その答えは、どうやら焼き鳥を焼く前から、すでに始まっているらしい。
【焼き鳥を焼く前から始まってんだよ──オヤジが語る“応える力”の夜】
チュル:
「オヤジ、こないだの夜さ。外人のカップル、立て続けに来てなかった?」
オヤジ:
「来た来た。しかも、まだ開店前。まだ炭も落ち着いてねぇタイミングよ。」
チュル:
「え、断らなかったの?」
オヤジ:
「断るのもめんどくさくてさ。『OK?』って聞かれたから、思わず『オッケー!』って。笑」
チュル:
「はは、ゆるいな〜。」
オヤジ:
「でもよ、そっからなんだわ。焼き始めてたら、また別の外人カップルが来てよ。」
チュル:
「おお、波きたな。」
オヤジ:
「『ココ、ツカサ?』ってスマホ見せてくるんだよ。ネットの写真見ながらさ。『オー、イエス!ココデス!』って返したら、2人でガッツポーズよ。なんだよそのテンション、って思ってさ。」
チュル:
「そんで?どうすんのよ、もう2組いるじゃん?」
オヤジ:
「そのタイミングで、今度は日本人の女性2人組。『もうやってる?』って入ってきたわけ。こっちはもう焼いてるし、『どうぞー』ってさ。」
チュル:
「うわー、開店前に3組って、バタバタだな。」
オヤジ:
「そりゃ忙しかったよ。串返しながら冷蔵庫開けて、英語で返して、日本語で笑ってさ。でもね、どのテーブルも居心地よさそうだった。なんか、店全体がいい空気だったんだよな。」
チュル:
「オヤジ、それってさ……“応えた”んだな。」
オヤジ:
「そうかもな。“需要に応える”ってさ、注文取ってからじゃねぇんだよ。」
チュル:
「ほぉ?」
オヤジ:
「たとえばだ、スマホ見ながら外でウロウロしてるやついたら、探してんだなって思うじゃん?

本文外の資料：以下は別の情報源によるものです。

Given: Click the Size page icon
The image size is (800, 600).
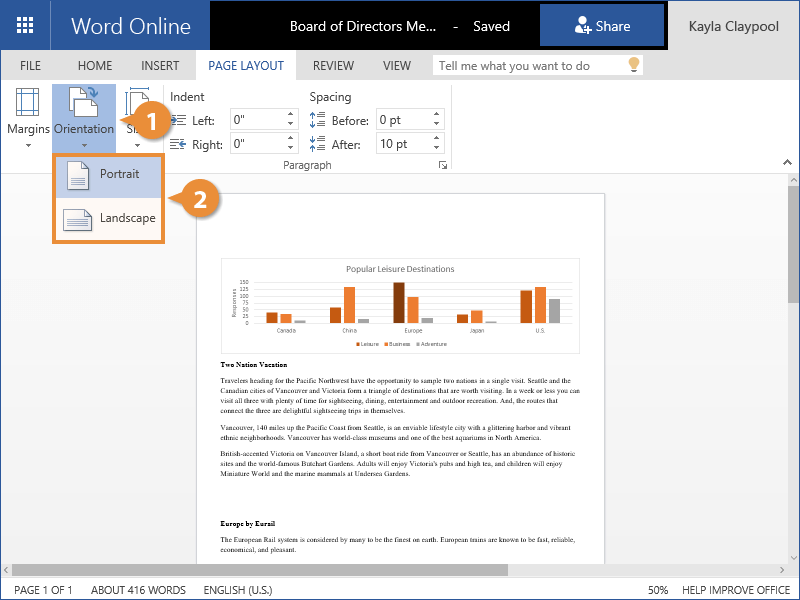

営業時間前に車の中からじーっと店見てるやついたら、腹減ってんなって察するじゃん?」
チュル:
「うんうん。」
オヤジ:
「極めつけは、焼き鳥の前に“ウコンの力”をグビッと飲んでる客よ。あれはもう、戦闘態勢入ってる。」
チュル:
「完全にヤル気マンマンだな。笑」
オヤジ:
「そういう“気配”を察するかどうか。
それで一歩早く動けるかどうか。そこに応える力があるんだよ。」
チュル:
「なるほどなぁ。ワンオペだからこそ、ズラせるし、動けるってわけだ。」
オヤジ:
「そう。全部、自分の感覚でやれるのが強み。段取りなんてズレていい。来てくれた人にちゃんと応える。それだけよ。」
チュル:
「で、どうだったん?その日。最後まで。」
オヤジ:
「日本人の女性のお客さんがさ、帰り際に言ってくれたんだよ。」
チュル:
「なんて?」
オヤジ:
「『焼き鳥の美味しさに感動しました』ってさ。」
チュル:
「うわ、それは…たまらんやつやな。」
オヤジ:
「マジっすか〜、って照れたら、『照れすぎだから』って笑われたよ。
でも、その笑顔見たらな、疲れ吹っ飛んだわ。」
チュル:
「……なあオヤジ、結局のとこ、焼き鳥屋の勝負ってなんなんだろうな?」
オヤジ:
「うーん……」
(炭火の音がパチパチと響く)
オヤジ:
「焼き鳥を焼く前から、もう始まってるってことかな。」
チュル:
「お、ええこと言うね。」
オヤジ:
「スマホ見てる顔、車の止まり方、目線、声のトーン。全部がサインなんだよ。
“いつも通り”じゃなくて、“今日のこの人にとってのベスト”を察すること。
それが、俺のやれる一番の仕事かもな。」
チュル:
「なるほど。…じゃあ、今日も?」
オヤジ:
「今日も今日とて、やきとりです。」